We find our boat travels 0.5-0.6 of the TWS with a spinnaker downwind so that almost halves the apparent wind when running pretty square. We look at taking down the spinnaker when the TWS gets to 25 knots as any slow downs due to waves or whatever can mean rapid increase in AWS (our reefing plan says remove when over 15kts AWS).
Reefing a spinnaker with a sock isn’t possible as the sock and pull down line is not strong enough for that purpose. A way of reducing the power
in a symmetrical spinnaker is to allow the foot to rise up (easing both guys/braces). This creates a larger belly up high and reduces the frontal area. If you have your mainsail
up, easing the windward guy/brace and using the leeward sheet to pull the spinnaker around behind the mainsail
will also work
Regarding mainsail boom angle, 45* is just fine, as the top will twist further open anyway (if you ease the mainsheet and/or let the boom out beyond the traveller). A single
or double reef won’t slow you down much if at all in decent breeze and will allow more air into the spinnaker.

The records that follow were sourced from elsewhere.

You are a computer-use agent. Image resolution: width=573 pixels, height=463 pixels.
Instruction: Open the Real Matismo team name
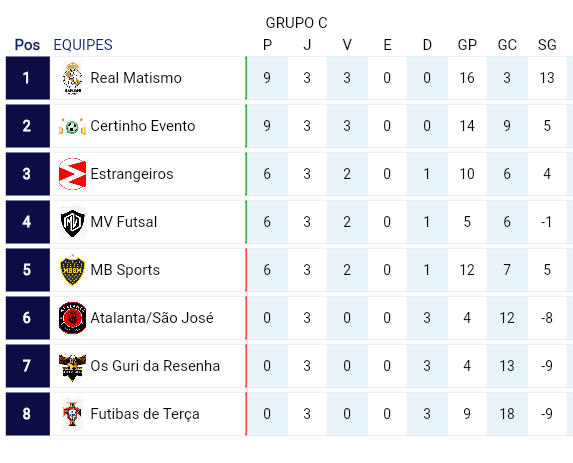tap(136, 78)
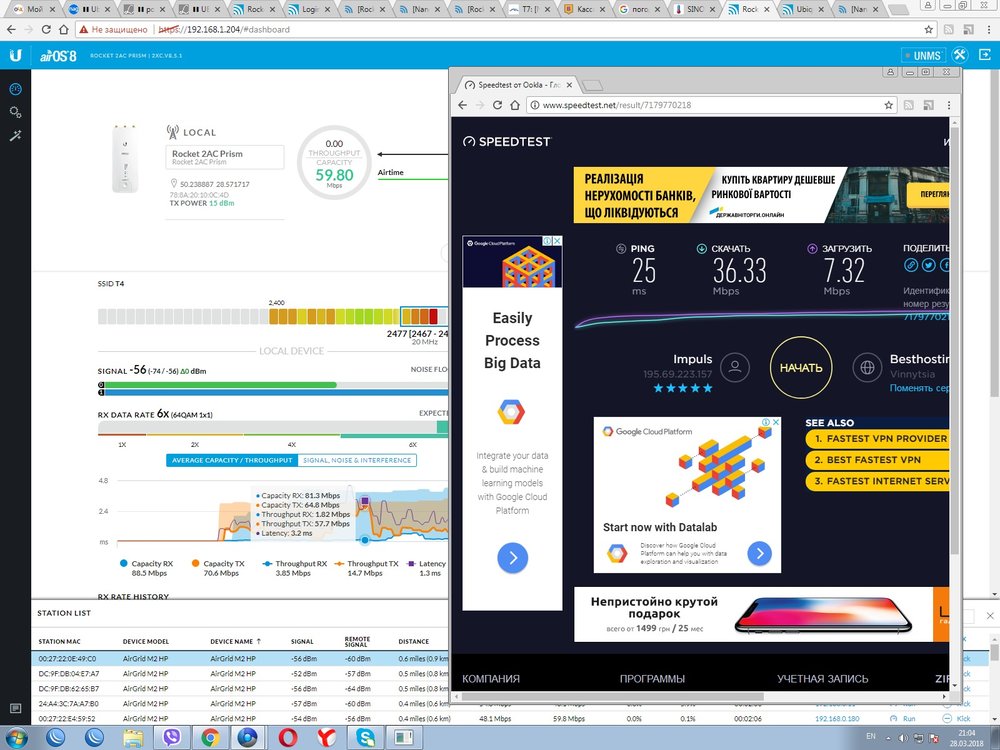Open the magic wand tools sidebar icon
The width and height of the screenshot is (1000, 750).
pos(15,135)
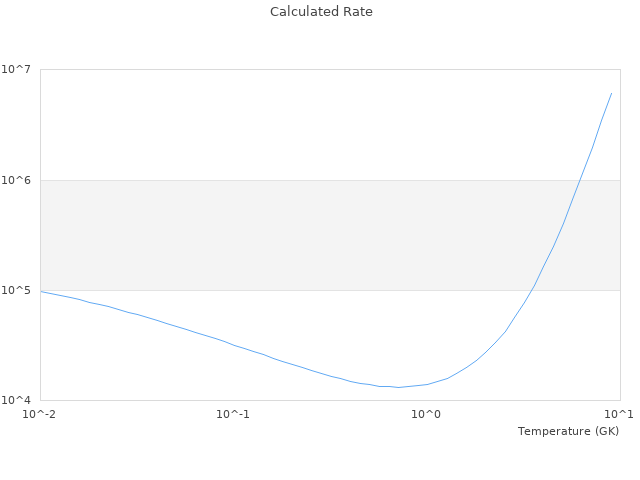Select the 10^-2 x-axis tick label

tap(40, 414)
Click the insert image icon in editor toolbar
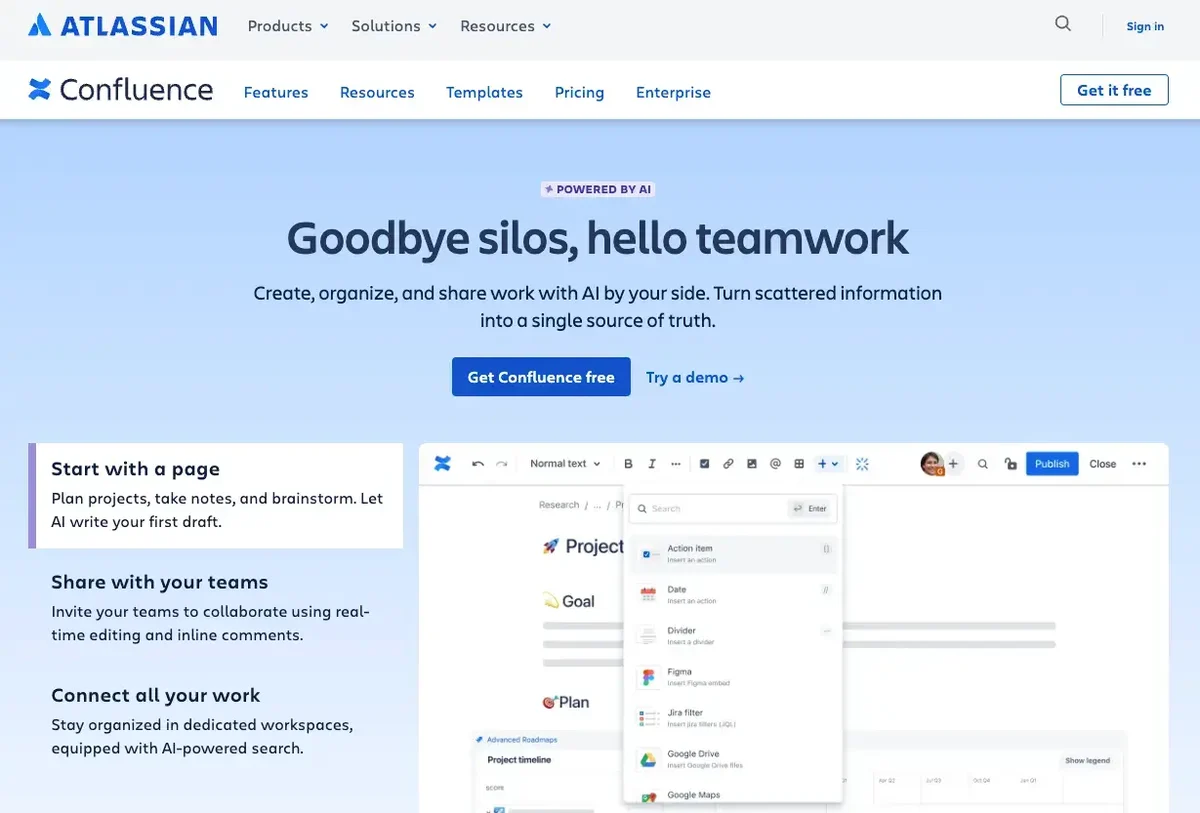This screenshot has width=1200, height=813. tap(752, 464)
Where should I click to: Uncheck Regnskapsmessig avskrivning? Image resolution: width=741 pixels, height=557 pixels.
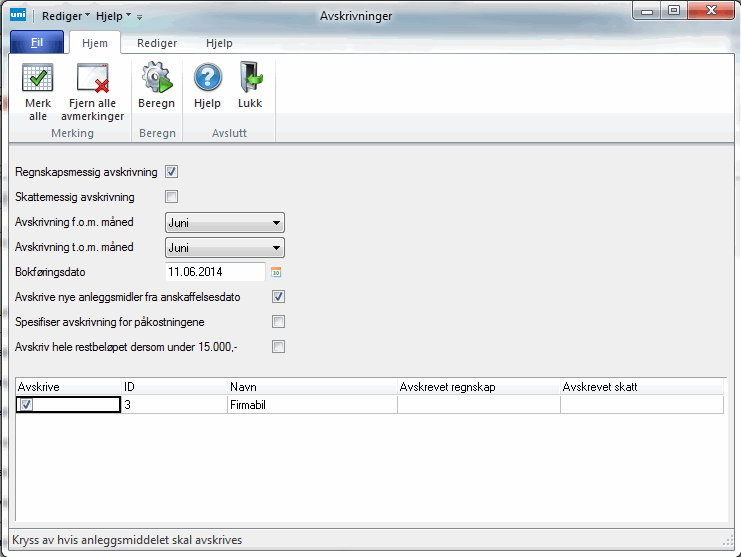[x=171, y=172]

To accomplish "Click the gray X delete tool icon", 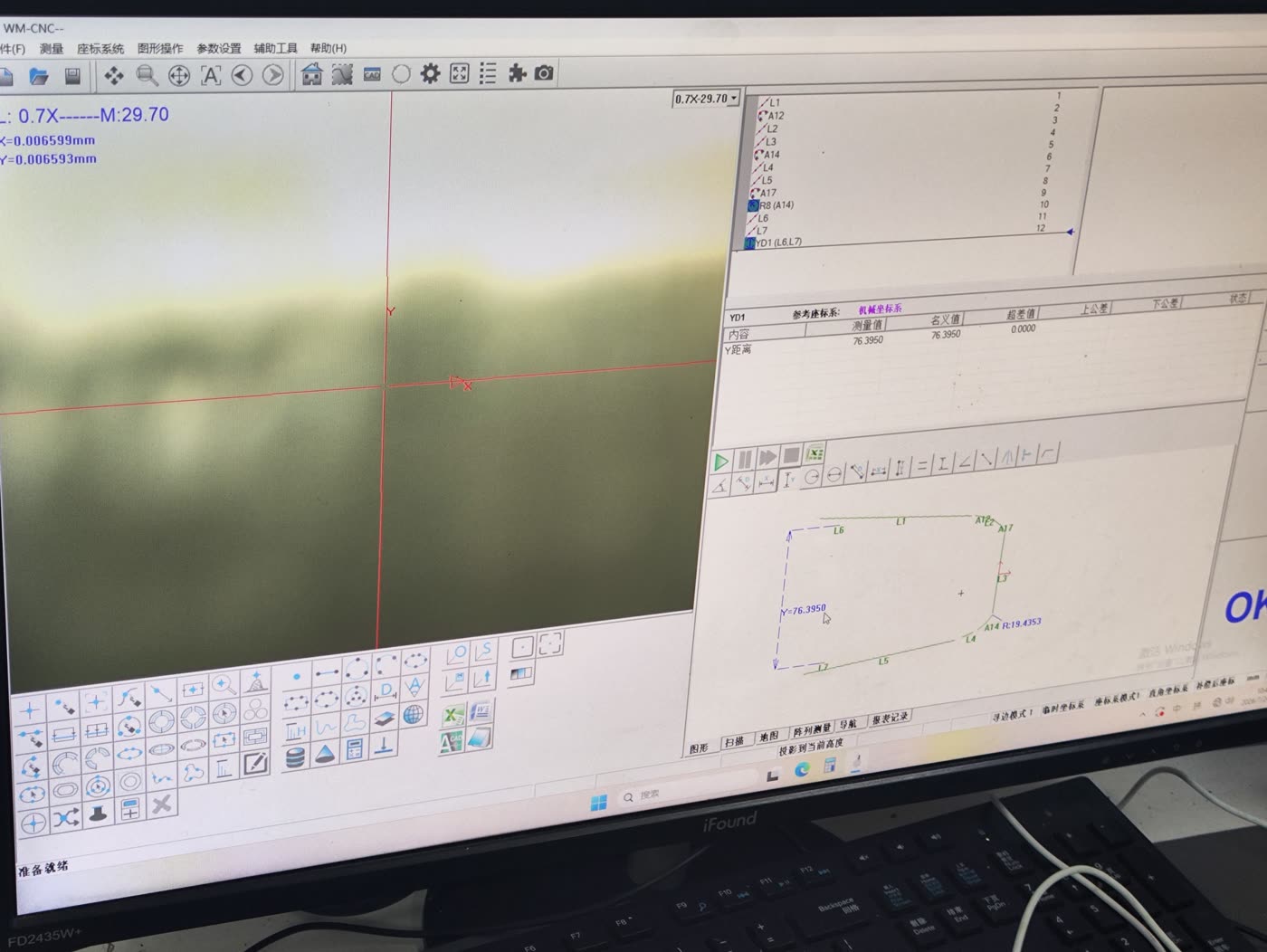I will (x=162, y=804).
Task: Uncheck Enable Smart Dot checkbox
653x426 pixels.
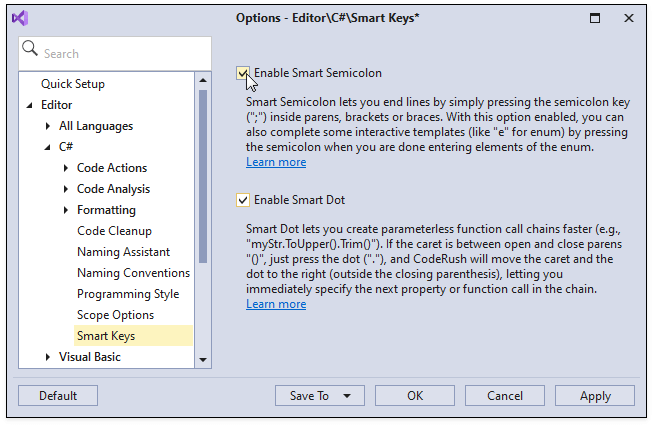Action: (243, 200)
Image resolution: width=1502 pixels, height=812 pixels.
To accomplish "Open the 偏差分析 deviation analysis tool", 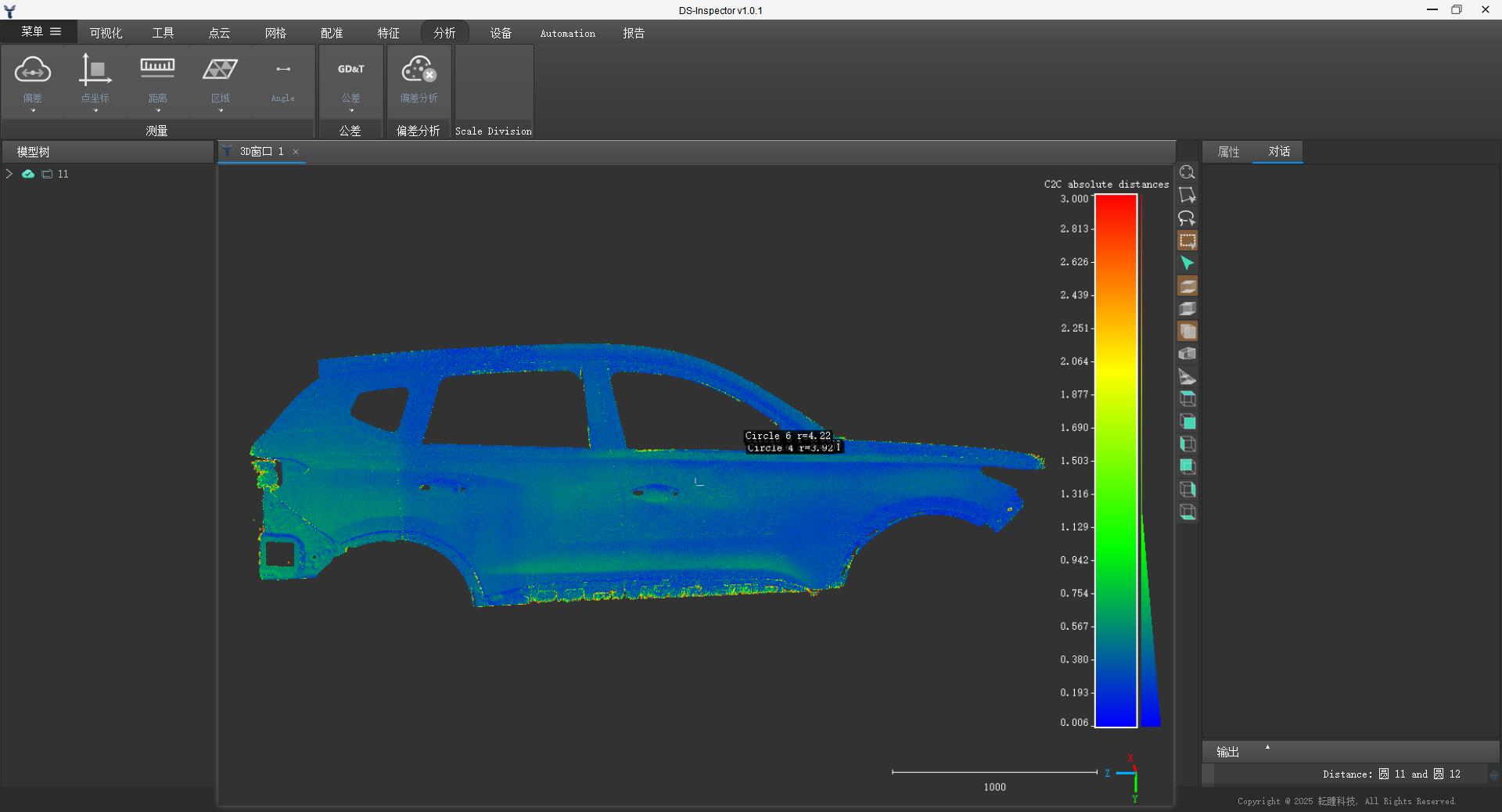I will (x=419, y=70).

For taking down the spinnaker with a sock we’ve always eased the leeward sheet until it luffs and collapses, then pulled the sock down. This always keeps the spinnaker nice and straight in the sock. After reading some of the posts in this thread we tried lowering it by easing the guy/brace to hide the spinnaker behind the main. What a schmozzle! The waves tossed the collapsed spinnaker around and back and forth such that it threatened to wrap around the forestay, got caught up in the rig, and went into the sock a twisted mess. Never again! (Though that is the preferred method to take down a spinnaker without a sock.)